Results The dose-escalation stage recruited 16 subjects across two cohorts (25 & 50 mg pixatimod). Two dose limiting toxicities (DLTs) in 50 mg cohort were pulmonary edema and multi-organ failure. Of note, the subject with multi-organ failure had substantially higher CA19.9, Pan-immune-Inflammatory Value (PIV = Neutrophils x Platelets x Monocytes/Lymphocytes) and interleukins (IL) IL-1α and IL-23 at baseline compared with the cohort. One DLT occurred in the 25 mg cohort, pneumonitis, which was identified as the MTD. A further 14 mPDAC subjects were recruited to the expansion stage (25 mg). Seven SAEs were reported to be possibly or likely related to the combination. No objective responses were reported in the mPDAC stage, the best response was SD (n = 3). In another submitted abstract by Lemech et al, we report two subjects in the dose escalation stage with MSS mCRC were confirmed PR, and data from the amended study to include an MSS mCRC expansion cohort will also be presented. Time versus concentration data for pixatimod in advanced cancer patients was similar to that previously reported in monotherapy setting. In mPDAC subjects, there was minimal immune activation as evidenced by a lack of change in effector memory T cells or NK cells in PBMC, plasma cytokines and chemokines.
Conclusions Pixatimod is well tolerated at 25 mg in combination with nivolumab but did not provide clear clinical benefit or evidence of immune activation in the mPDAC cohort.
Acknowledgements Research funding was provided by Zucero Therapeutics Ltd and Bristol Myers Squibb (BMS), Australia.
Clinical trial information ACTRN12617001573347.
References
Brennan TV, Lin L, Brandstadter JD, Rendell VR, Dredge K, Huang X, et al. Heparan sulfate mimetic PG545-mediated antilymphoma effects require TLR9-dependent NK cell activation. J Clin Invest 2016;126(1):207–19.
Hammond E, Haynes NM, Cullinane C, Brennan TV, Bampton D, Handley P, et al. Immunomodulatory activities of pixatimod: emerging nonclinical and clinical data, and its potential utility in combination with PD-1 inhibitors. J Immunother Cancer 2018;6(1):54.

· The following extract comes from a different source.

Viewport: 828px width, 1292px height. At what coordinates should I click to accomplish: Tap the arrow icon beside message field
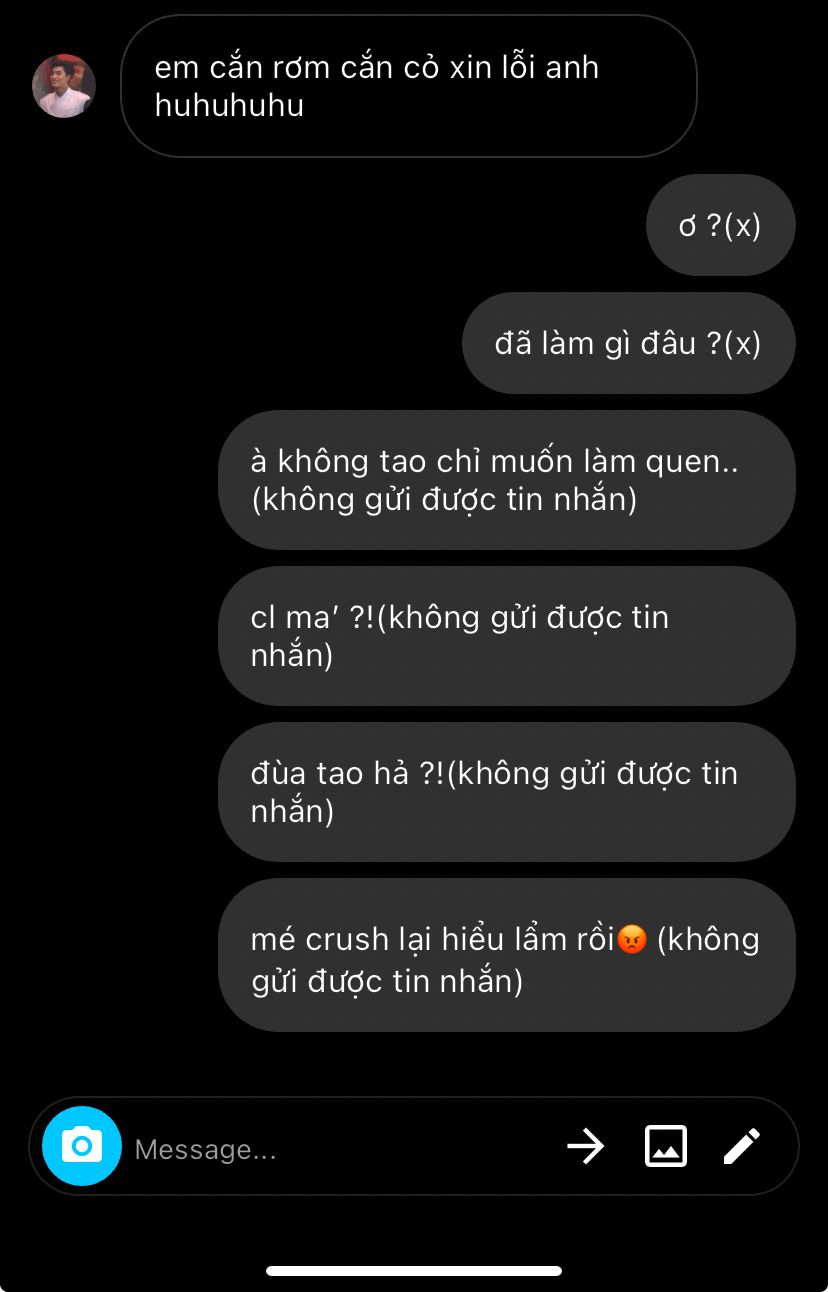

Ethics Approval The clinical trial entitled “An open-label, multi-centre Phase Ib study of the safety and tolerability of IV infused PG545 in combination with nivolumab in patients with advanced solid tumours with an expansion cohort in patients with metastatic pancreatic cancer. Protocol ZU545102” obtained ethics approval from the Royal Adelaide Hospital (HREC Reference number, HREC/17/RAH/195 and the CALHN Reference number, R20170515) and Bellberry Limited (Application No: 2018-08-695). All participants in the study gave informed consent before taking part in ZU545102.